Il s’agit d’un support artériel essentiellement utilisé dans des artères au cours d’une angioplastie, dans le cas de la maladie coronarienne par exemple, c’est-à-dire une maladie des artères qui vascularisent le cœur. Il peut également être employé dans l’urètre, les canaux biliaires… Il est appelé communément « ressort ». C’est un équipement médical très prisé et très utilisé pour soigner les patients souffrant de maladie cardiaque.

Dans le jargon médical, un stent est un grillage métallique de forme cylindrique qui est apposé à l’aide d’un ballon dans l’artère coronaire au niveau du rétrécissement. Il va servir de soutènement à l’artère afin d’éviter que la sténose se reforme à nouveau. La paroi de l’artère va cicatriser et enrober le stent. Selon les documents en notre possession, le CHU d’Oran a procédé à l’acquisition de cet équipement médical à des prix très suspects qui oscillent entre 460 euros et 920 euros alors qu’en France et en Allemagne, des hôpitaux ont acheté le même équipement à 270 et 350 euros !
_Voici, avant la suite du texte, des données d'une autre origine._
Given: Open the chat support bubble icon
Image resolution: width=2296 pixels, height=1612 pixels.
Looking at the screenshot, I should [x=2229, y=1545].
Plusieurs organismes ont été saisis pour s’expliquer face à cette facturation très suspecte à l’image de la commission des marchés publics de la wilaya d’Oran comme le montre un autre document en notre possession :

Malheureusement, aucun organisme public ne s’est expliqué face à ces anomalies qui ressemblent énormément à des irrégularités dignes des pratiques de malversation financière. Pis encore, dans un document officiel, le ministère de la Santé a jugé irrecevable le recours déposé par l’opérateur privé algérien qui avait dénoncé les prix largement sur-élevés imposés au CHU d’Oran.
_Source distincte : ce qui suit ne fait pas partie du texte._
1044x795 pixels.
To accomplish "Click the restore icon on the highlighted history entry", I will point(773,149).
Pas la moindre explication ne fut fournie par le ministère de la Santé au sujet des interrogations soulevés par les prix exorbitants fixés lors des ventes de ces équipements médicaux aux hôpitaux algériens. Cette attitude ne fait que renforcer la suspicion entourant l’attribution de ces marchés publics. Algériepart reviendra sur ce sujet avec une enquête plus approfondie.